In this exercise, the data must be written out exactly.

== Data shown

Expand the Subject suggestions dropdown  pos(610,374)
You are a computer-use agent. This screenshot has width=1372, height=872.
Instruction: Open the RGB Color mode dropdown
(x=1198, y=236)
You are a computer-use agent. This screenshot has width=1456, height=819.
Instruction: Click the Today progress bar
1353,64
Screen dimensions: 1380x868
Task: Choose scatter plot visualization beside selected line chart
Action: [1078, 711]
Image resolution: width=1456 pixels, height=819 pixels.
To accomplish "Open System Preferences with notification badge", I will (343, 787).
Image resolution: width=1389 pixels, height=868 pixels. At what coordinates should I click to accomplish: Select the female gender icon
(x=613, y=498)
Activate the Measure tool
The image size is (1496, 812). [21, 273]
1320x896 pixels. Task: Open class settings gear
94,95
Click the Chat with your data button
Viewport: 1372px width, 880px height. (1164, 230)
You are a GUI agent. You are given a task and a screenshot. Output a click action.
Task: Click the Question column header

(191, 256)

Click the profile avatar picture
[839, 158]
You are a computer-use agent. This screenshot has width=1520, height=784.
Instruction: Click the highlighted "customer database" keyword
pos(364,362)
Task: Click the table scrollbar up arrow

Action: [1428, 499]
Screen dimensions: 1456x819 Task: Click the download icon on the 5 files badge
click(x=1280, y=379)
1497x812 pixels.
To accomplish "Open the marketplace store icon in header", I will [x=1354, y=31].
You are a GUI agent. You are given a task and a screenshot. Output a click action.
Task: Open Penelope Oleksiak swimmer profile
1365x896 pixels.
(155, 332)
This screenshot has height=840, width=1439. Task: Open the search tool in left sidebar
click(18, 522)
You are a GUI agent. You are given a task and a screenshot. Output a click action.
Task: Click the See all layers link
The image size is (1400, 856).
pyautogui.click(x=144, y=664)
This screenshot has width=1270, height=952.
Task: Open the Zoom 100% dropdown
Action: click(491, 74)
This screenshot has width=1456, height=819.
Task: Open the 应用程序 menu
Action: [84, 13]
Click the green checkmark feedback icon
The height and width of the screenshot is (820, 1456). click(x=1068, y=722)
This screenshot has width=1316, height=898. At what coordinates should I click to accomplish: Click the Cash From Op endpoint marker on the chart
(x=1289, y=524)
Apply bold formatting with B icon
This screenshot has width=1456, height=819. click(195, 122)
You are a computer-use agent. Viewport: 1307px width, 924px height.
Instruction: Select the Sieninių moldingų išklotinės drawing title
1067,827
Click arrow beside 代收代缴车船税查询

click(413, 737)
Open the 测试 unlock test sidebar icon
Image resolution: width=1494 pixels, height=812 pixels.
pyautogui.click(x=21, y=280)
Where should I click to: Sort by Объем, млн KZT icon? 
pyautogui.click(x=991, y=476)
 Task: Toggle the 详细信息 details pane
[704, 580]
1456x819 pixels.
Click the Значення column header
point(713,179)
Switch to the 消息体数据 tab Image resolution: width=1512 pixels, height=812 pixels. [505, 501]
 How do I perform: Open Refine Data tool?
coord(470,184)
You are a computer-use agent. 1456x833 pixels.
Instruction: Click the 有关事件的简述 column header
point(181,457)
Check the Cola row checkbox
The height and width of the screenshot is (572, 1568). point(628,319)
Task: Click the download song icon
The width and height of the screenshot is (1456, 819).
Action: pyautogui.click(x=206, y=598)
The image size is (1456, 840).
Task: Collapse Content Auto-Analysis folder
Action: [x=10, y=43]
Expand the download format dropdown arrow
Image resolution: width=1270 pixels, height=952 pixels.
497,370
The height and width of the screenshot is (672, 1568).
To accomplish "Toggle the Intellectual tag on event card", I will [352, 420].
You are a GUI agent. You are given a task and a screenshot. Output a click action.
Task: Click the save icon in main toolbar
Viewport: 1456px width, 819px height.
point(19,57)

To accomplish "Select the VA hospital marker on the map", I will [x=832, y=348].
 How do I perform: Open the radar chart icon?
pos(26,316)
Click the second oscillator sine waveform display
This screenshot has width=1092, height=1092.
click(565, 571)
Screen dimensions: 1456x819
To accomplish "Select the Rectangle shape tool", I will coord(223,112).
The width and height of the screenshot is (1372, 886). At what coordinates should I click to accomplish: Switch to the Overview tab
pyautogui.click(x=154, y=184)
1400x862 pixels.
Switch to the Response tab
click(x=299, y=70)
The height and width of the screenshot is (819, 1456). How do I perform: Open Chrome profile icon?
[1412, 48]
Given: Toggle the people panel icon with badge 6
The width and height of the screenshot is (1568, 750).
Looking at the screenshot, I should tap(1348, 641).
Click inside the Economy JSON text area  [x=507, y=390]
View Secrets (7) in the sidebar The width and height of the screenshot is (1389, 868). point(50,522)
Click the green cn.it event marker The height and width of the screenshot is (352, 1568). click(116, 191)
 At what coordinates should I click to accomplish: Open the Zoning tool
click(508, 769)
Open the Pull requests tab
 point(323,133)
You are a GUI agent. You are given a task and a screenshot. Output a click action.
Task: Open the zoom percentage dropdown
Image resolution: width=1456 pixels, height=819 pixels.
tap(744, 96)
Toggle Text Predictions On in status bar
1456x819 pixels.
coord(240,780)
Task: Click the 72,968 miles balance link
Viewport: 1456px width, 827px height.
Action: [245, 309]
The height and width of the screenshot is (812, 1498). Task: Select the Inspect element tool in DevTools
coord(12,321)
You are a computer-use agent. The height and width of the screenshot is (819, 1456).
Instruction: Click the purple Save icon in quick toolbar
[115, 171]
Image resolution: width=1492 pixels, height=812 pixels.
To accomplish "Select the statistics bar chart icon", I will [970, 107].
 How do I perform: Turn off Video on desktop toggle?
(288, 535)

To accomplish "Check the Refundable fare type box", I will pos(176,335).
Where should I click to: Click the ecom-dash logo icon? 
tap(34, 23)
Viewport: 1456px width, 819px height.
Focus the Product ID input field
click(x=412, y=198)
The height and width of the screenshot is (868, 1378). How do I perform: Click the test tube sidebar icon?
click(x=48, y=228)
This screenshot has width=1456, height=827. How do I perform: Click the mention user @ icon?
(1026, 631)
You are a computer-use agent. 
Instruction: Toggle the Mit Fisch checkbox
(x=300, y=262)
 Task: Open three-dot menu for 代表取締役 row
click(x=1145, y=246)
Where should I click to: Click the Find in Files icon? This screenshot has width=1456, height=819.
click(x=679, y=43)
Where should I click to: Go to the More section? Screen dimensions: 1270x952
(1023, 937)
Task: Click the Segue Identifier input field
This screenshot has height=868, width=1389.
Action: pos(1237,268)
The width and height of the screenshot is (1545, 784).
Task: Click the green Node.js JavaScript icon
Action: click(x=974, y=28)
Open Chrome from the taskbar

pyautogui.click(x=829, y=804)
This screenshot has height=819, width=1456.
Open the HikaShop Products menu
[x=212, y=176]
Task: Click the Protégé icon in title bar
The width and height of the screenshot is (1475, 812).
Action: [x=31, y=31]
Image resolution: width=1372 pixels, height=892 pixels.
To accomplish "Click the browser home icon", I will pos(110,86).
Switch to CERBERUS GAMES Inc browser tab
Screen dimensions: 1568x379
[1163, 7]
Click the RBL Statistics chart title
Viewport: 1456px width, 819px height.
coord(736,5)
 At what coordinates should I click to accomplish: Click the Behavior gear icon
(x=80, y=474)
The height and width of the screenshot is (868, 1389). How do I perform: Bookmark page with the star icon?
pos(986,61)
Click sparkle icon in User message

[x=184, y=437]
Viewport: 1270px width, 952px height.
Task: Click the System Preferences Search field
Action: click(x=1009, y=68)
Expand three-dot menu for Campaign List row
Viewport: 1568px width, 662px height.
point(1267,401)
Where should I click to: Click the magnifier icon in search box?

====

> Answer:
Expand the Subject suggestions dropdown  pos(610,374)
You are a computer-use agent. This screenshot has width=1372, height=872.
Instruction: Open the RGB Color mode dropdown
(x=1198, y=236)
You are a computer-use agent. This screenshot has width=1456, height=819.
Instruction: Click the Today progress bar
1353,64
Screen dimensions: 1380x868
Task: Choose scatter plot visualization beside selected line chart
Action: [1078, 711]
Image resolution: width=1456 pixels, height=819 pixels.
To accomplish "Open System Preferences with notification badge", I will (343, 787).
Image resolution: width=1389 pixels, height=868 pixels. At what coordinates should I click to accomplish: Select the female gender icon
(x=613, y=498)
Activate the Measure tool
The image size is (1496, 812). [21, 273]
1320x896 pixels. Task: Open class settings gear
94,95
Click the Chat with your data button
Viewport: 1372px width, 880px height. (1164, 230)
You are a GUI agent. You are given a task and a screenshot. Output a click action.
Task: Click the Question column header

(191, 256)

Click the profile avatar picture
[839, 158]
You are a computer-use agent. This screenshot has width=1520, height=784.
Instruction: Click the highlighted "customer database" keyword
pos(364,362)
Task: Click the table scrollbar up arrow

Action: [1428, 499]
Screen dimensions: 1456x819 Task: Click the download icon on the 5 files badge
click(x=1280, y=379)
1497x812 pixels.
To accomplish "Open the marketplace store icon in header", I will [x=1354, y=31].
You are a GUI agent. You are given a task and a screenshot. Output a click action.
Task: Open Penelope Oleksiak swimmer profile
1365x896 pixels.
(155, 332)
This screenshot has height=840, width=1439. Task: Open the search tool in left sidebar
click(18, 522)
You are a GUI agent. You are given a task and a screenshot. Output a click action.
Task: Click the See all layers link
The image size is (1400, 856).
pyautogui.click(x=144, y=664)
This screenshot has width=1270, height=952.
Task: Open the Zoom 100% dropdown
Action: click(491, 74)
This screenshot has width=1456, height=819.
Task: Open the 应用程序 menu
Action: [84, 13]
Click the green checkmark feedback icon
The height and width of the screenshot is (820, 1456). click(x=1068, y=722)
This screenshot has width=1316, height=898. At what coordinates should I click to accomplish: Click the Cash From Op endpoint marker on the chart
(x=1289, y=524)
Apply bold formatting with B icon
This screenshot has width=1456, height=819. click(195, 122)
You are a computer-use agent. Viewport: 1307px width, 924px height.
Instruction: Select the Sieninių moldingų išklotinės drawing title
1067,827
Click arrow beside 代收代缴车船税查询

click(413, 737)
Open the 测试 unlock test sidebar icon
Image resolution: width=1494 pixels, height=812 pixels.
pyautogui.click(x=21, y=280)
Where should I click to: Sort by Объем, млн KZT icon? 
pyautogui.click(x=991, y=476)
 Task: Toggle the 详细信息 details pane
[704, 580]
1456x819 pixels.
Click the Значення column header
point(713,179)
Switch to the 消息体数据 tab Image resolution: width=1512 pixels, height=812 pixels. [505, 501]
 How do I perform: Open Refine Data tool?
coord(470,184)
You are a computer-use agent. 1456x833 pixels.
Instruction: Click the 有关事件的简述 column header
point(181,457)
Check the Cola row checkbox
The height and width of the screenshot is (572, 1568). point(628,319)
Task: Click the download song icon
The width and height of the screenshot is (1456, 819).
Action: pyautogui.click(x=206, y=598)
The image size is (1456, 840).
Task: Collapse Content Auto-Analysis folder
Action: [x=10, y=43]
Expand the download format dropdown arrow
Image resolution: width=1270 pixels, height=952 pixels.
497,370
The height and width of the screenshot is (672, 1568).
To accomplish "Toggle the Intellectual tag on event card", I will [352, 420].
You are a GUI agent. You are given a task and a screenshot. Output a click action.
Task: Click the save icon in main toolbar
Viewport: 1456px width, 819px height.
point(19,57)

To accomplish "Select the VA hospital marker on the map", I will [x=832, y=348].
 How do I perform: Open the radar chart icon?
pos(26,316)
Click the second oscillator sine waveform display
This screenshot has width=1092, height=1092.
click(565, 571)
Screen dimensions: 1456x819
To accomplish "Select the Rectangle shape tool", I will coord(223,112).
The width and height of the screenshot is (1372, 886). At what coordinates should I click to accomplish: Switch to the Overview tab
pyautogui.click(x=154, y=184)
1400x862 pixels.
Switch to the Response tab
click(x=299, y=70)
The height and width of the screenshot is (819, 1456). How do I perform: Open Chrome profile icon?
[1412, 48]
Given: Toggle the people panel icon with badge 6
The width and height of the screenshot is (1568, 750).
Looking at the screenshot, I should tap(1348, 641).
Click inside the Economy JSON text area  [x=507, y=390]
View Secrets (7) in the sidebar The width and height of the screenshot is (1389, 868). point(50,522)
Click the green cn.it event marker The height and width of the screenshot is (352, 1568). click(116, 191)
 At what coordinates should I click to accomplish: Open the Zoning tool
click(508, 769)
Open the Pull requests tab
 point(323,133)
You are a GUI agent. You are given a task and a screenshot. Output a click action.
Task: Open the zoom percentage dropdown
Image resolution: width=1456 pixels, height=819 pixels.
tap(744, 96)
Toggle Text Predictions On in status bar
1456x819 pixels.
coord(240,780)
Task: Click the 72,968 miles balance link
Viewport: 1456px width, 827px height.
Action: [245, 309]
The height and width of the screenshot is (812, 1498). Task: Select the Inspect element tool in DevTools
coord(12,321)
You are a computer-use agent. The height and width of the screenshot is (819, 1456).
Instruction: Click the purple Save icon in quick toolbar
[115, 171]
Image resolution: width=1492 pixels, height=812 pixels.
To accomplish "Select the statistics bar chart icon", I will [970, 107].
 How do I perform: Turn off Video on desktop toggle?
(288, 535)

To accomplish "Check the Refundable fare type box", I will pos(176,335).
Where should I click to: Click the ecom-dash logo icon? 
tap(34, 23)
Viewport: 1456px width, 819px height.
Focus the Product ID input field
click(x=412, y=198)
The height and width of the screenshot is (868, 1378). How do I perform: Click the test tube sidebar icon?
click(x=48, y=228)
This screenshot has width=1456, height=827. How do I perform: Click the mention user @ icon?
(1026, 631)
You are a computer-use agent. 
Instruction: Toggle the Mit Fisch checkbox
(x=300, y=262)
 Task: Open three-dot menu for 代表取締役 row
click(x=1145, y=246)
Where should I click to: Click the Find in Files icon? This screenshot has width=1456, height=819.
click(x=679, y=43)
Where should I click to: Go to the More section? Screen dimensions: 1270x952
(1023, 937)
Task: Click the Segue Identifier input field
This screenshot has height=868, width=1389.
Action: pos(1237,268)
The width and height of the screenshot is (1545, 784).
Task: Click the green Node.js JavaScript icon
Action: click(x=974, y=28)
Open Chrome from the taskbar

pyautogui.click(x=829, y=804)
This screenshot has height=819, width=1456.
Open the HikaShop Products menu
[x=212, y=176]
Task: Click the Protégé icon in title bar
The width and height of the screenshot is (1475, 812).
Action: [x=31, y=31]
Image resolution: width=1372 pixels, height=892 pixels.
To accomplish "Click the browser home icon", I will pos(110,86).
Switch to CERBERUS GAMES Inc browser tab
Screen dimensions: 1568x379
[1163, 7]
Click the RBL Statistics chart title
Viewport: 1456px width, 819px height.
coord(736,5)
 At what coordinates should I click to accomplish: Click the Behavior gear icon
(x=80, y=474)
The height and width of the screenshot is (868, 1389). How do I perform: Bookmark page with the star icon?
pos(986,61)
Click sparkle icon in User message

[x=184, y=437]
Viewport: 1270px width, 952px height.
Task: Click the System Preferences Search field
Action: click(x=1009, y=68)
Expand three-dot menu for Campaign List row
Viewport: 1568px width, 662px height.
point(1267,401)
Where should I click to: Click the magnifier icon in search box?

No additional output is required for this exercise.